UPDATED: *Now it’s been a week. The better question is perhaps: Why isn’t it already here? As Gundotra noted, Google didn’t expect Google+ to get so popular so soon, and the company is now going off of a prioritization schedule.
Count business brand pages and Google Apps integration among those to be delayed. What’s the difference between enabling access to Google+ for Google Apps domains and the general user population? Security and provisioning, I imagine.
Google has to ensure domain administrators have not only the ability to control what users are doing via Google+, but also the ability to turn it off or deny access to some users.
It’s a control issue. The big onus won’t be on Google after launch, but the CIO and IT admin who must conjure some kind of corporate IT policy around fair Google+ user.

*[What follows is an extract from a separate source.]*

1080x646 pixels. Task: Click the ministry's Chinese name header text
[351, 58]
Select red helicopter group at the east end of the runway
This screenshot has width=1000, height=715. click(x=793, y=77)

Perhaps they already have one regarding Facebook, but my guess is not because Google Apps businesses likely have fewer than 100 seats — little or no policy needed.
But enough about the blandishments around user policy.
Far more interesting to me is how Google+ has the potential to be disruptive. Consider that the Circles construct enables users to pick and choose with whom they share.
In a business context, project teams within a company can “Circle” each other, while human resources can have one big Circle for all a business’s employees. It would behoove Google to emphasize the ability to make Circles private and provide even more granular sharing.
Google+ Hangouts would enable video collaboration, and the “extras” would allow users to share Google Docs.
Eventually, I imagine spreadsheets and presentations will be added to the mix, allowing teams of 10 to huddle around their PCs and share all forms of documents with each other and even work on them in real time. Google Sites users will enjoy this, too.
More than a compelling business proposition, Google+ in the Google Apps context would be a threat to Yammer, VMware’s Socialcast, Salesforce.com’s Chatter and other enterprise social networking tools from Jive Software, etc.
The big question is whether or not Google charges for it like the other companies do, or include it in the existing Google Apps for Business package, which costs $50 per user, per year.
That would be the smart way to go, boosting adoption of Google Apps worldwide.
*Vic Gundotra kindly dropped by my blog to note that the integration was coming soon. And here it is. Well played, sir.